------ SUPPLIED DATA

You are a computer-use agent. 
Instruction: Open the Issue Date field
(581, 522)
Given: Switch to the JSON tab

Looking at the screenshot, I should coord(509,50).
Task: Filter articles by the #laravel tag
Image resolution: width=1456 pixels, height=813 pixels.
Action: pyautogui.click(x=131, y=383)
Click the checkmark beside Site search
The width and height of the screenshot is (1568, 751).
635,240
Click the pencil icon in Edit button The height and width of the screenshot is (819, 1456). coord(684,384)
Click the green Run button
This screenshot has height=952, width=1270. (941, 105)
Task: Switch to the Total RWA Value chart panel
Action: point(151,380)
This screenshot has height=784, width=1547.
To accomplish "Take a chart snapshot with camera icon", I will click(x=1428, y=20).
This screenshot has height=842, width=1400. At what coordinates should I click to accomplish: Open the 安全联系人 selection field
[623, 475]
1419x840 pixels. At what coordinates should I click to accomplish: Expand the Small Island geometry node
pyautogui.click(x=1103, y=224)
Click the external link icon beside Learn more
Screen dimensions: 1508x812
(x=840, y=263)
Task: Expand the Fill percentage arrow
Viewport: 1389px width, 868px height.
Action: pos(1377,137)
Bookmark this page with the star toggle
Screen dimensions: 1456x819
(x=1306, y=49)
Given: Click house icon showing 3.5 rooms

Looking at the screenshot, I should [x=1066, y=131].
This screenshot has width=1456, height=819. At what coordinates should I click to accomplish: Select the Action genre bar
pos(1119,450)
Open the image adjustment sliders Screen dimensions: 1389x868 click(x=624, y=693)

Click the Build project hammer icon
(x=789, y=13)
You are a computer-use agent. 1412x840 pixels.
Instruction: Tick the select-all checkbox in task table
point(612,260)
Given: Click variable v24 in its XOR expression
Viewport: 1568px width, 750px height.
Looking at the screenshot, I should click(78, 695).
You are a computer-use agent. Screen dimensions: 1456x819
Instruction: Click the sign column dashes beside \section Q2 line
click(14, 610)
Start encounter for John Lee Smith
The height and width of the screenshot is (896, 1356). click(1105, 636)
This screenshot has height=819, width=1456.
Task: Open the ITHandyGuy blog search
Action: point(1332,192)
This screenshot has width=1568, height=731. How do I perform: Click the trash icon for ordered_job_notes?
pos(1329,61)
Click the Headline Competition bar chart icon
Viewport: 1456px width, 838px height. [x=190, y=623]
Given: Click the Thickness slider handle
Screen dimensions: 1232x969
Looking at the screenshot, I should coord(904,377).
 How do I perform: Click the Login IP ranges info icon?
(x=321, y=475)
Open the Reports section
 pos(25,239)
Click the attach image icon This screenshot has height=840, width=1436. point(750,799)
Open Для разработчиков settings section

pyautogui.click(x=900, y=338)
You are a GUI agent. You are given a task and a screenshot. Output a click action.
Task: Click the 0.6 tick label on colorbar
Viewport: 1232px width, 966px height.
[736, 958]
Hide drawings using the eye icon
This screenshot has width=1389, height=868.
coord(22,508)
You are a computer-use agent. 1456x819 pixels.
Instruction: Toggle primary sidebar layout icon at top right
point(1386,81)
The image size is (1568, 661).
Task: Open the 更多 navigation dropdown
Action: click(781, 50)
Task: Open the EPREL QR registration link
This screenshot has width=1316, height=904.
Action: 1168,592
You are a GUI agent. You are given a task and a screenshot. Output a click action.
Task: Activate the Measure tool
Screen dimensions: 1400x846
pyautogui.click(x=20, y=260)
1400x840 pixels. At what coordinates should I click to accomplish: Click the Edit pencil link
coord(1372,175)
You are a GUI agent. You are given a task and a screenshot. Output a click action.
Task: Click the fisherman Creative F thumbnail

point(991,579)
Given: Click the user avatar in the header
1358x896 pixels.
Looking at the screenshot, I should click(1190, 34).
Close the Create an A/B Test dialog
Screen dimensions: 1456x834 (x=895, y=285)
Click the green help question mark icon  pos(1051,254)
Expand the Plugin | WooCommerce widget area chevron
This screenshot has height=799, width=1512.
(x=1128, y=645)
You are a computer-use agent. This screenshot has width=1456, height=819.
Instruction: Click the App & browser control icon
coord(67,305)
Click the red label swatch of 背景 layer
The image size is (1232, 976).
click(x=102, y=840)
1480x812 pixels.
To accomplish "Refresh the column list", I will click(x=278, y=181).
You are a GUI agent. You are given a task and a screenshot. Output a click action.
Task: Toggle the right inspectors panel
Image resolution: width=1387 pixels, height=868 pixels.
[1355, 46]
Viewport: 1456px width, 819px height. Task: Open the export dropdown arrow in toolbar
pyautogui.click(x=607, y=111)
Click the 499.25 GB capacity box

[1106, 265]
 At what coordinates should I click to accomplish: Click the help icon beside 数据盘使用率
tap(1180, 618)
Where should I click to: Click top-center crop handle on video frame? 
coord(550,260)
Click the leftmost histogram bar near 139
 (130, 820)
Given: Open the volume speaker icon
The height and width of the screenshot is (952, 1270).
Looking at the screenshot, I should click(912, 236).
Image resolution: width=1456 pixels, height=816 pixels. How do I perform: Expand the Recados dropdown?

------------

## EXERCISE PROMPT
If a line in the records has the word "computer", copy that line.

## RESPONSE BOX
You are a computer-use agent. 
You are a computer-use agent. 1412x840 pixels.
You are a computer-use agent. Screen dimensions: 1456x819
You are a computer-use agent. 1456x819 pixels.
You are a computer-use agent. This screenshot has width=1456, height=819.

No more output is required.